In time for the Fourth of July holiday weekend, the Wheat Collection set up shop at the Faraway Martha’s Vineyard. The Shop by Wheat and an adjoining coffee shop called The Strand are now operating in the hotel. This is the first time Wheat has combined the concept in the same location. The New Hampshire-based fashion label and retailer has partnered with the luxury hotel group before. In May, another Shop by Wheat debuted at the Faraway Nantucket.

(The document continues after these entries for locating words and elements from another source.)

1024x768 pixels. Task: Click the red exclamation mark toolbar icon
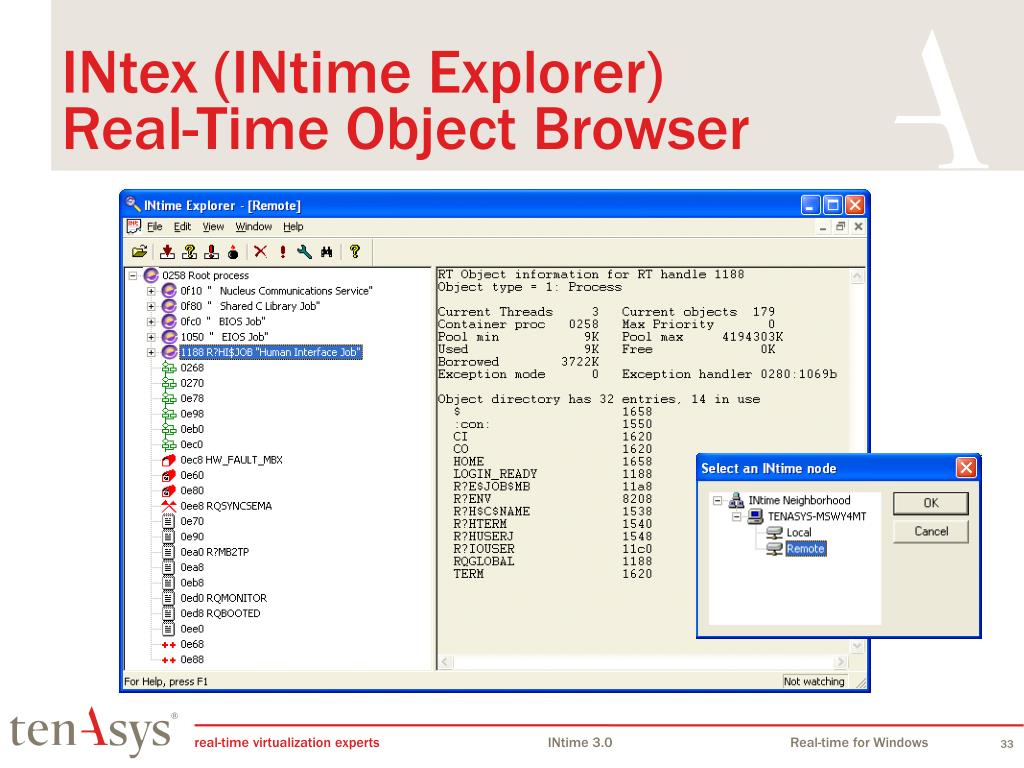tap(283, 252)
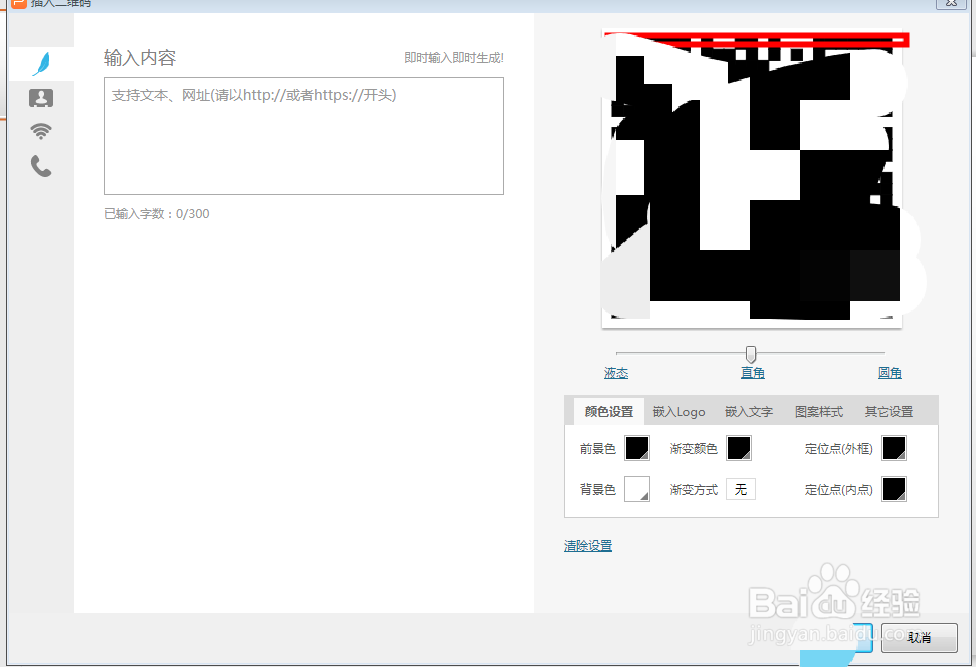Change the 定位点(外框) outer frame color
The width and height of the screenshot is (976, 667).
click(x=895, y=448)
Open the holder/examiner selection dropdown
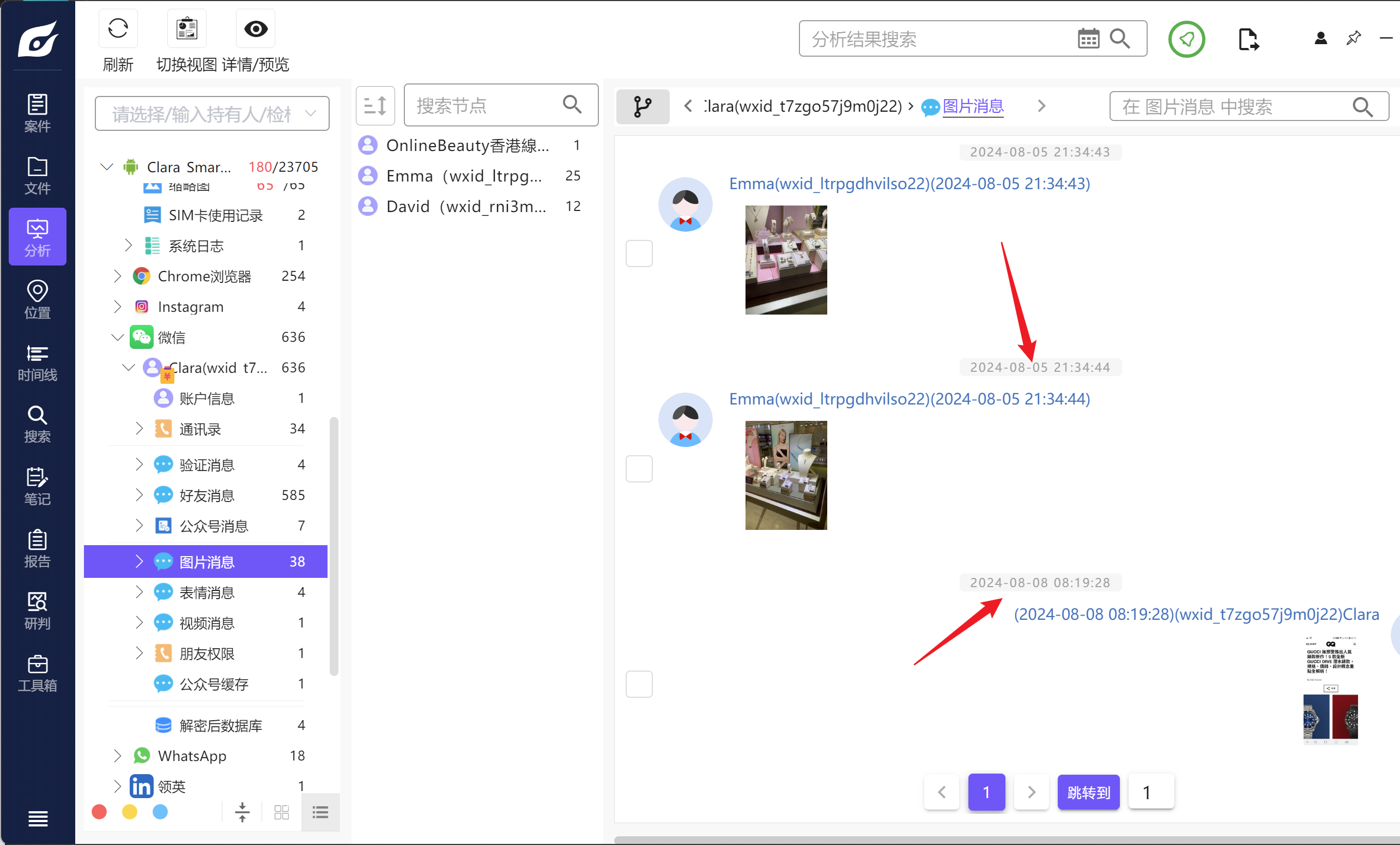This screenshot has width=1400, height=845. 212,113
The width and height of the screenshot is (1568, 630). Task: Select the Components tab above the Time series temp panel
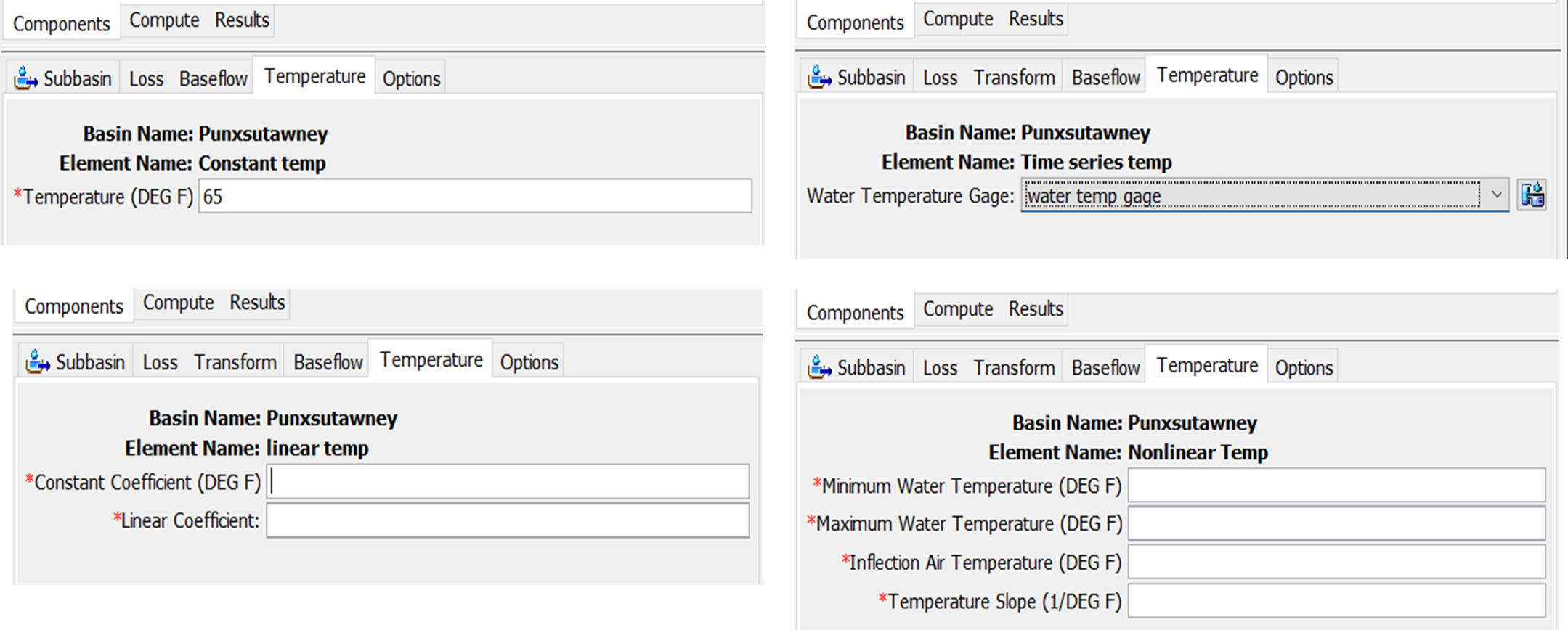[x=855, y=22]
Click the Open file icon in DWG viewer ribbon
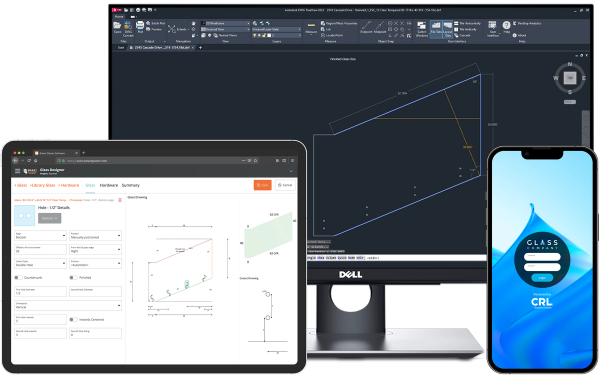The height and width of the screenshot is (375, 600). pos(117,26)
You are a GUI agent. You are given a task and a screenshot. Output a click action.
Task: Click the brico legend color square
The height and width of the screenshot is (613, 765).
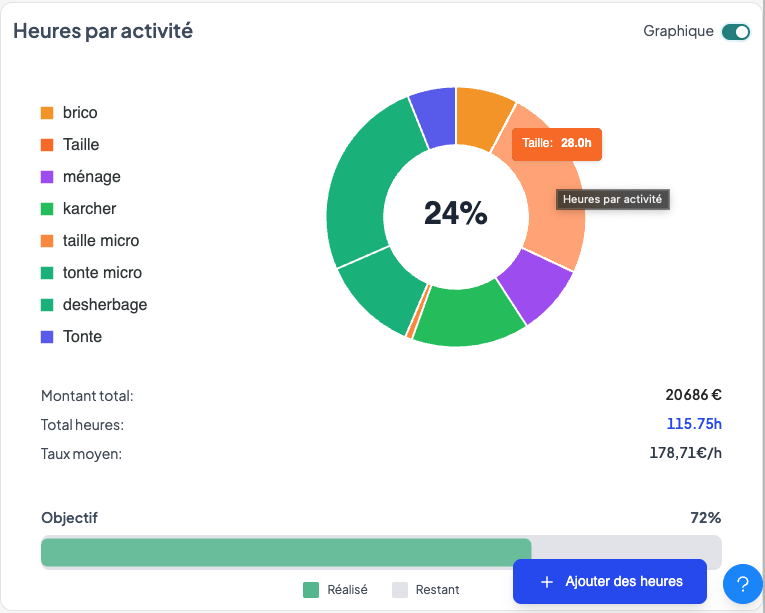click(47, 113)
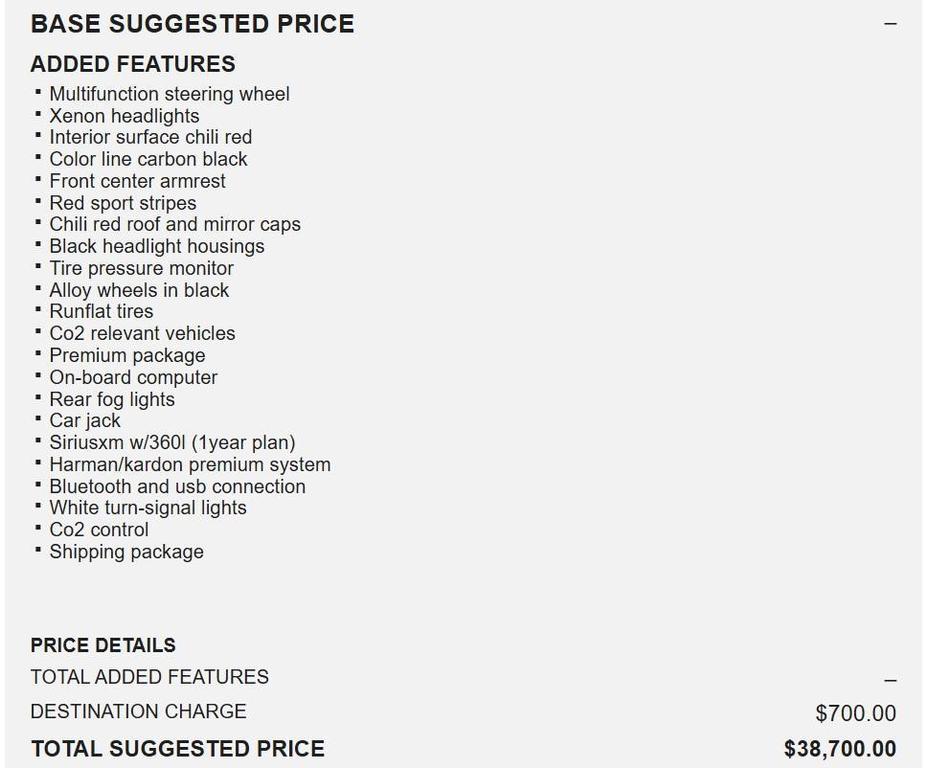
Task: Select the Tire pressure monitor feature
Action: [140, 268]
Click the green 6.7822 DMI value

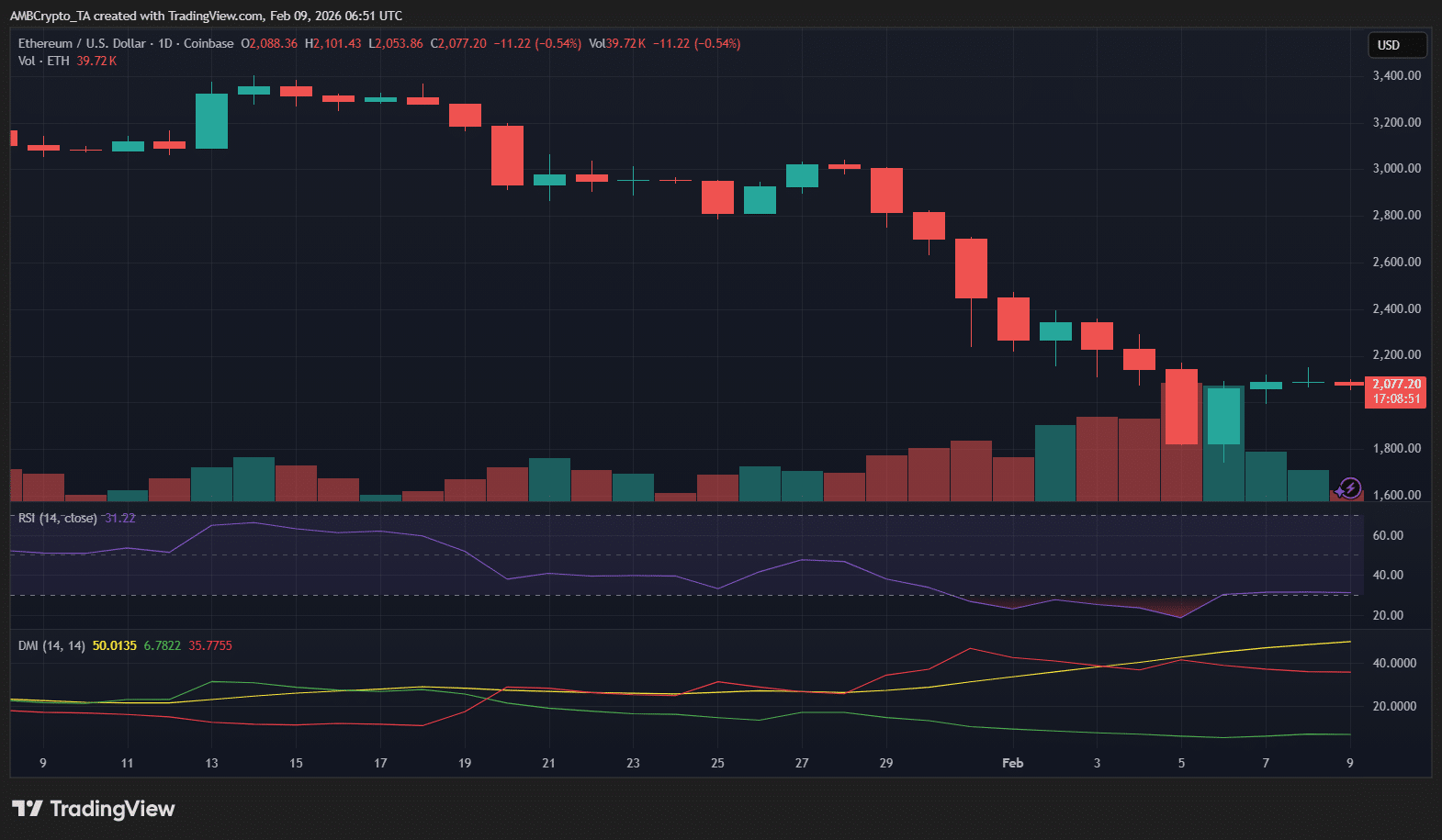pos(162,645)
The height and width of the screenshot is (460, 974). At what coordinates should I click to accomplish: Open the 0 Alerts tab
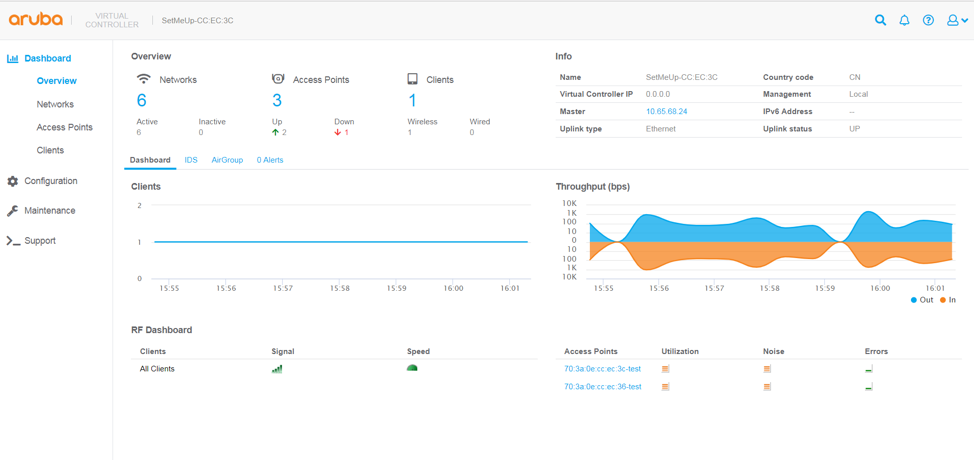point(270,160)
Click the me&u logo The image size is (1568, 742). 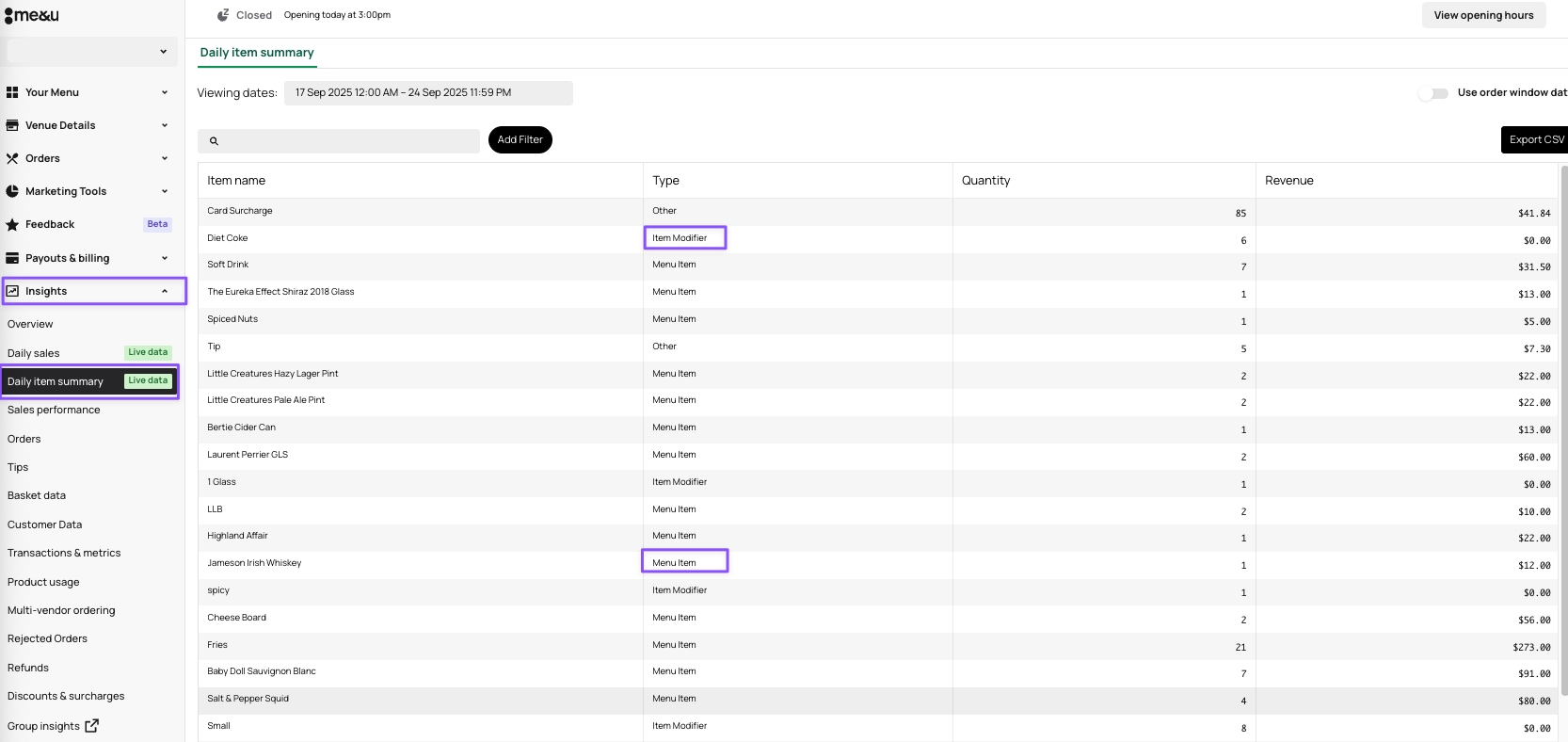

The company, which was founded in 2017, has teamed with other hotel groups and now has 16 locations. Earlier this year Wheat  introduced three locations on Hawaii — two at the Four Seasons Lāna’i and another one at the Four Seasons Sensei. For the latter, the design and understated product assortment were meant to meld with the property’s neutrals.

The husband-and-wife founders Huw Collins, an actor known for his role in “Pretty Little Liars,” and Molly Shaheen, whose mother Jeanne is a U.S. senator, also design the Los Angeles-made Wheat Collection. There are plans to unveil a Dover, New Hampshire, location in September and a Chestnut Hill, Massachusetts, one in March.

Meanwhile, in Savannah, Georgia, Laurel Wolcott, a Savannah College of Art and Design graduate, will have her designs showcased later this month at the Perry Lane Hotel’s luxury boutique Muse. There, shoppers can arrange to purchase existing pieces or custom designs with prices in the $3,000 range.

The inspiration for her collection was the “Eloise” children’s book series from the 1950s that were written by Kay Thompson and illustrated by Hilary Knight. The fictitious character gets into all kinds of hijinx, living in The Plaza hotel in New York City. The premise of Wolcott’s design concept also riffs on The Perry Lane Hotel’s fictitious muse Adelaide Harcourt, a female descendant of financiers who was a world traveler with an ear for literature, an eye for art and a knack for collecting.

The designer photographed her collection in the hotel, a 167-room property that’s part of the Marriott Luxury Collection. For the launch there will be a welcome party for guests at the hotel on July 28. Wolcott’s five dresses will be displayed in the North Tower lobby. Once the fall semester gets underway at SCAD, the Perry Lane Hotel will bid farewell to Wolcott’s styles and replace them with a new creative’s work.